Opinion
February 11, 1988
Appeal from the Supreme Court, New York County (Allen Murray Meyers, J.).
During the course of his testimony, complaining witness Rajendra Singh was permitted to testify he had seen defendant during two prior attempts by defendant to rob him. The prior incidents, which went unreported, were alleged to have occurred in the two-year period preceding the robbery attempt for which defendant was on trial. This evidence of uncharged crimes, to which defendant raised timely objection, was admitted for the purpose of establishing identity under the rule of People v Molineux ( 168 N.Y. 264, 293).

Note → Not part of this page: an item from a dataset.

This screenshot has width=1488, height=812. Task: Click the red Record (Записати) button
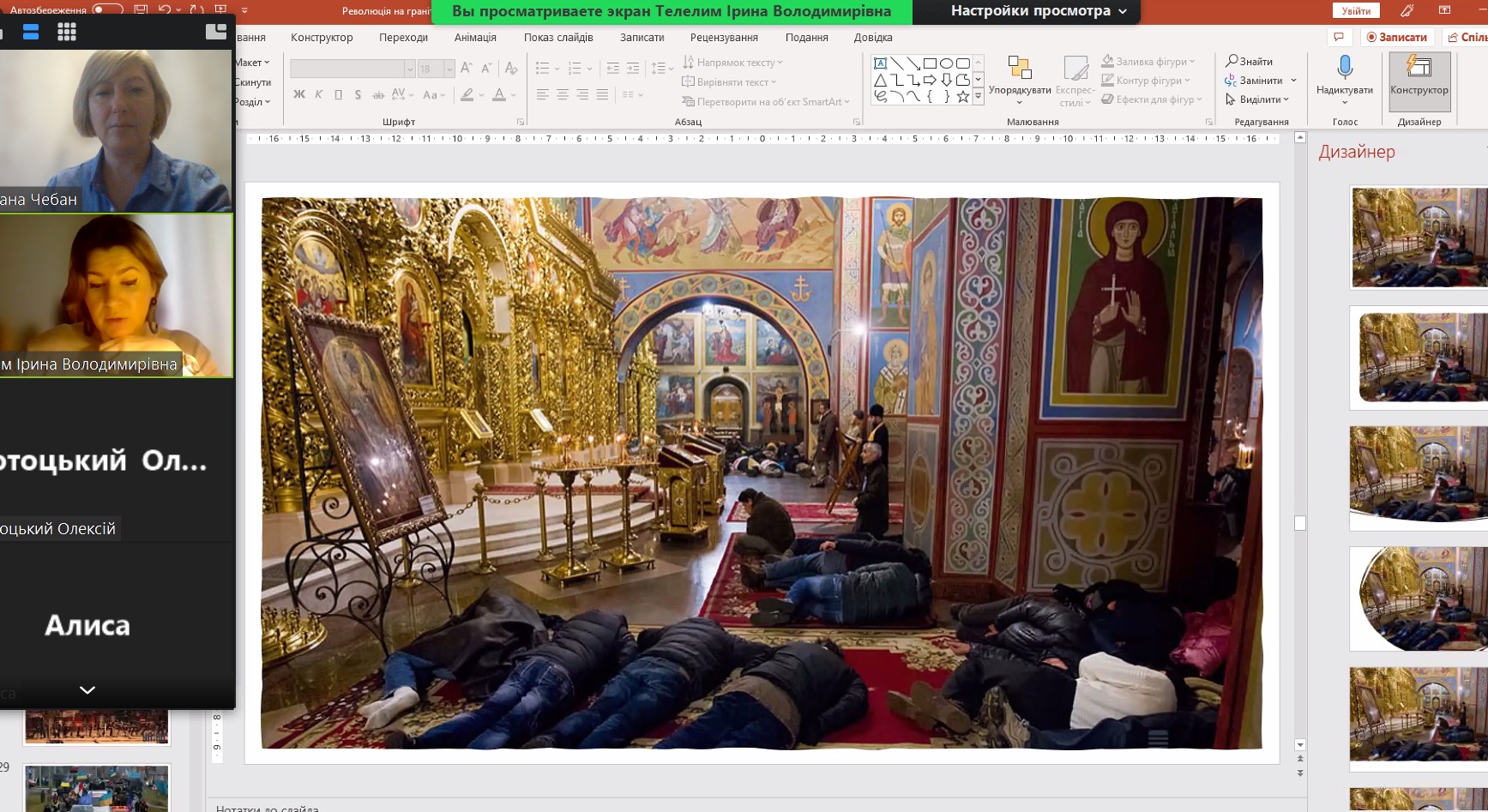click(x=1397, y=37)
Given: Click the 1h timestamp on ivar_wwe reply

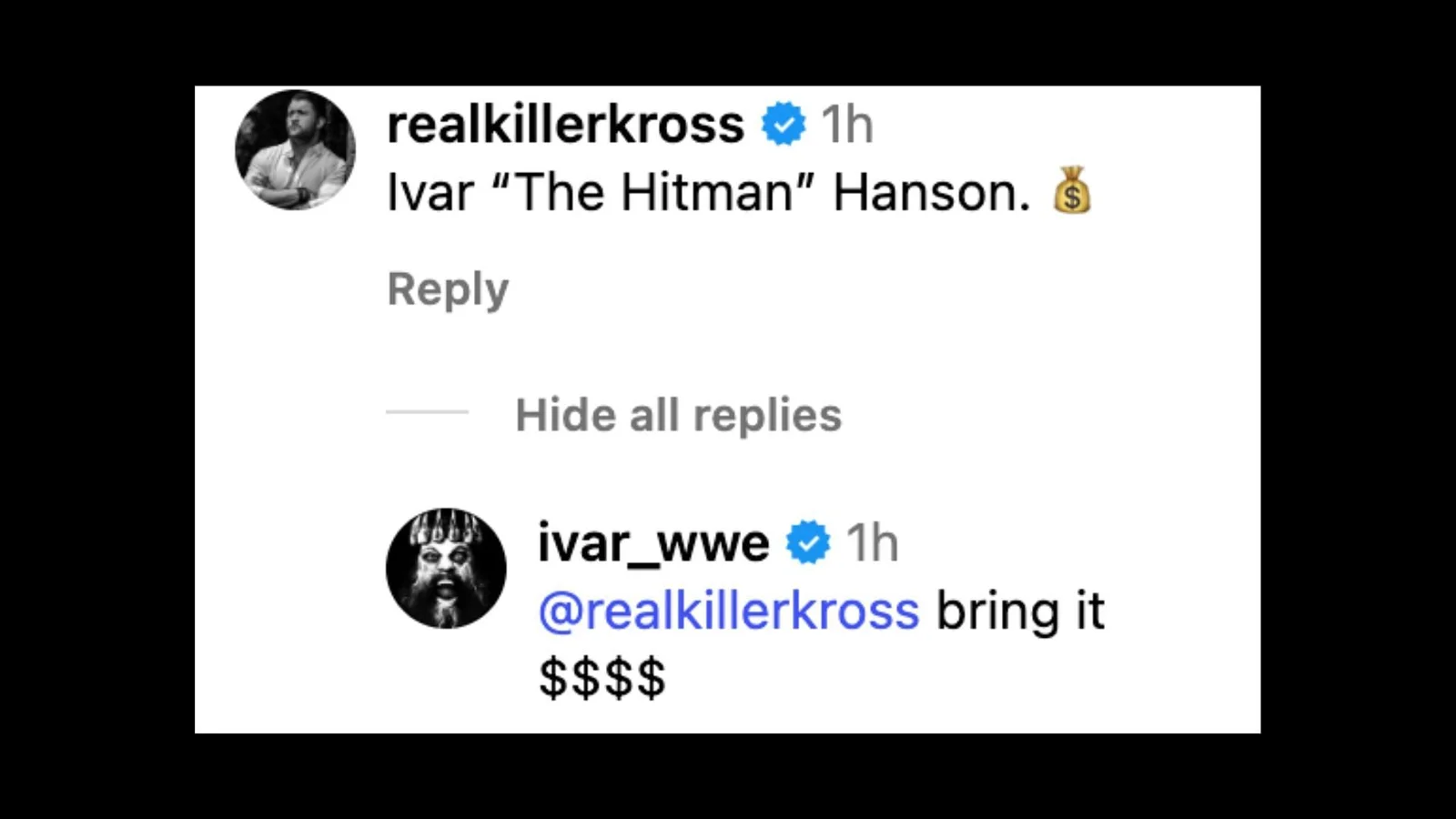Looking at the screenshot, I should click(x=872, y=543).
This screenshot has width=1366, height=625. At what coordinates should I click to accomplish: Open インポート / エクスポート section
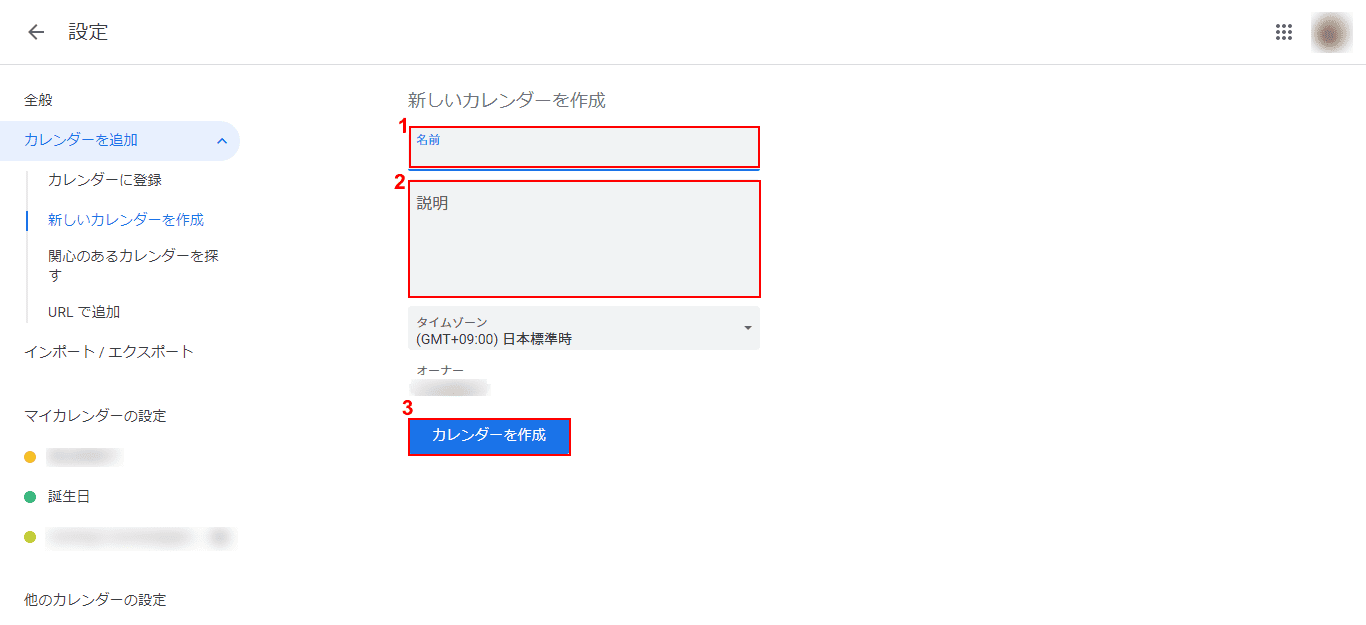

It is well established that evidence of an uncharged crime may not be introduced as a Molineux "identity" exception in the absence of a unique modus operandi. (People v Robinson, 68 N.Y.2d 541. ) In order to qualify as such, a defendant's method must have a "concurrence of common features" or be characterized by "distinguishing oddities". (People v Johnson, 114 A.D.2d 210, 212.) This insures that the commission of the uncharged crime was accomplished in a manner sufficiently unique to aid in identifying the defendant. (People v Sanza, 121 A.D.2d 89, 95.)
Here, the People make no claim of a unique modus operandi and none may be gleaned from the record. In the attempted robbery which was the subject of the trial, defendant was alleged to have been 1 of 5 men who surrounded the complainant at approximately 2:10 P.M. on April 6, 1986 in a subway passageway. The men scattered and ran, after the complainant hit defendant in the stomach. In the earlier of the two prior incidents, defendant was alleged to have panhandled a dollar from complainant at approximately 6:00 P.M. in March 1984 and to have then followed his victim to a building where he grabbed him from behind, running off only when the complainant screamed. The second of the prior aborted robberies occurred in the early morning hours of December 24, 1984, when defendant allegedly grabbed the complainant from behind as the latter opened the front door to his building with a key, but the would-be victim escaped into the locked building.
Absent a unique modus operandi, it was an abuse of discretion for the trial court to admit evidence of prior robbery attempts for the purpose of establishing defendant's identity. (People v Robinson, supra, at 550; People v Johnson, supra, at 212.) The record reveals that the People made a prudent offer to compromise by limiting the complainant's testimony to merely stating that he had previously seen the defendant on two prior occasions. Such testimony, when preceded by careful instruction to the witness, could have been properly subjected to cross-examination without threat of disclosure of improper matter.
We have examined defendant's remaining contention and find it to be without merit.
Concur — Kupferman, J.P., Milonas, Kassal, Rosenberger and Ellerin, JJ.